The Milton-Pepler report documents, in clinical fashion, just how Rehteah fell apart after the “rape” and posting of the horrible picture of her in an intoxicated state.  It’s clear that her tragic story involves far more than wild partying and cyberbullying and cuts to the root of today’s teen culture and life withing that “tribe” ouside the scrutiny of responsible adults.

Where the report completely fails, however, is in explaining how a Cole Harbour teen with such problems could be missed by school officials while transferring from one high school to another for almost two years. From the fateful house party in the November 2011 until June 2012, she attended four different HRSB high schools, a period of 7 months. She was then refused re-admission to her home school, Cole Harbour District High School, and ended up back at Prince Arthur HS for a second time, shortly before taking her own life.  Her downward spiral was marked by heavy drug and alcohol use, frequent school absenteeism, and encounters with the Halifax IWK teen mental health clinic and the Avalon Sexual Assault Centre.

The Milton-Pepler review proposed 13 rather vague recommendationsi that satisfied few. News media unfamiliar with edu-babble were dumfounded by the airy tone and weak kneed approach to such an urgent matter.  After Wayne Mackay’s authoritative bullying report, it was hard to stomach the recommendations including addressing the school system’s bullying issues, better sharing of student information among schools, more social issues-based curriculum, and reducing the “silos” preventing branches of government from working together.

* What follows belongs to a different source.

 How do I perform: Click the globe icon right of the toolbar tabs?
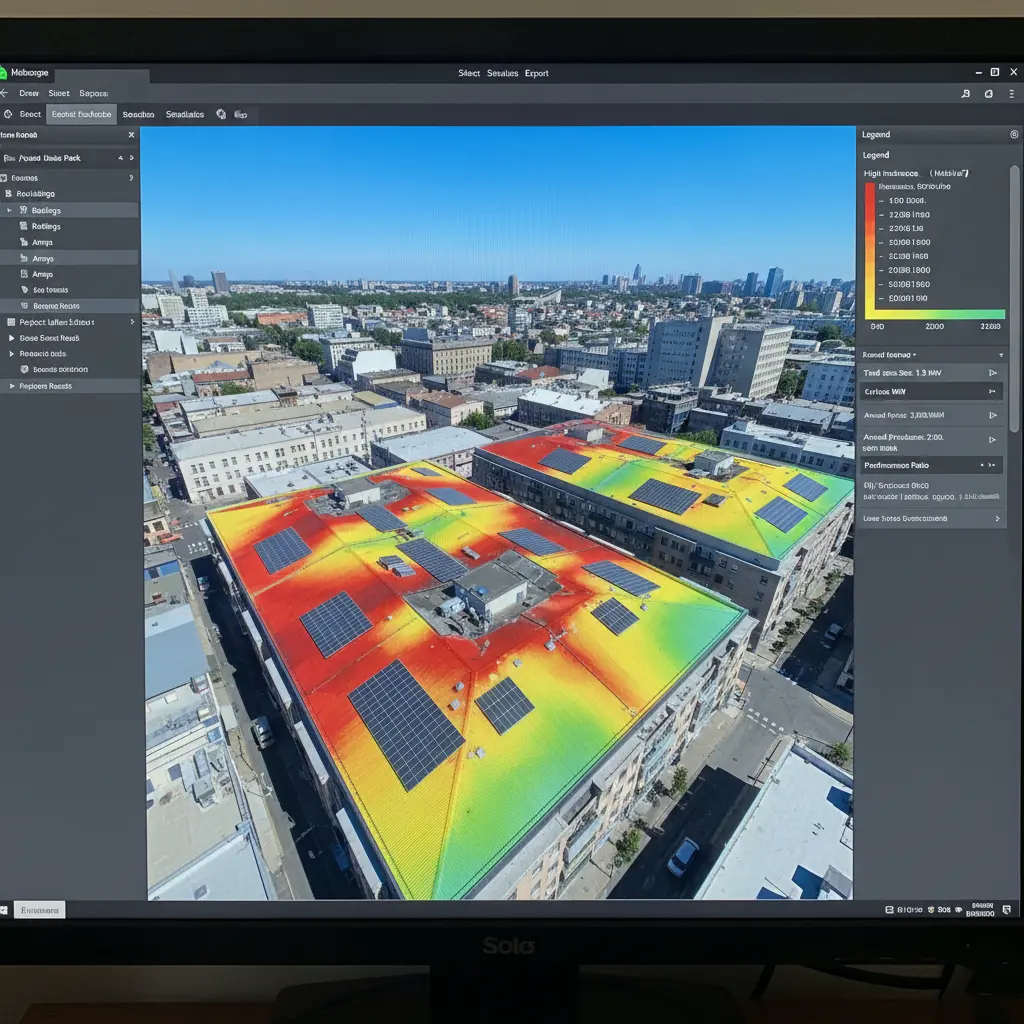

While averse to casting blame in the education system, the two educators pointed the finger at the IWK for its role in providing teen mental health services.

The report’s authors, based in Toronto, completely missed the significance of a previous Nova Scotia teen tragedy, namely that of Archie Billard, a delinquent teen who underwent a similar downward spiral nine years earlier. It was shocking that external experts seemed unaware of the 2006 Justice Merlin Nunn report and the provincial Child and Youth Strategy establish ed to prevent such cases from happening again.  One of the Child and Youth Strategy programs, SchoolsPlus, was ripped out-of-context and presented as a “potential solution.” No one could explain why Rehteah was allowed to spin “out of control” like Archie with 16 SchoolsPlus sites in operation in the local school system.

What are the lessons to be learned from this sad example of educational policy research and advocacy?  How could the Nova Scotia Government completely misread the public mood and sense of urgency, especially after Wayne MacKay’s repeated appeals for less talk for more action?  Should senior educational administrators and their cronies be entrusted to investigate the system that sustains them?  When, in heaven’s name, will we begin to see real action to minimize the chances of this happening over and over again?  Is it time to clean house and get to the bottom of what’s really going on inside the system?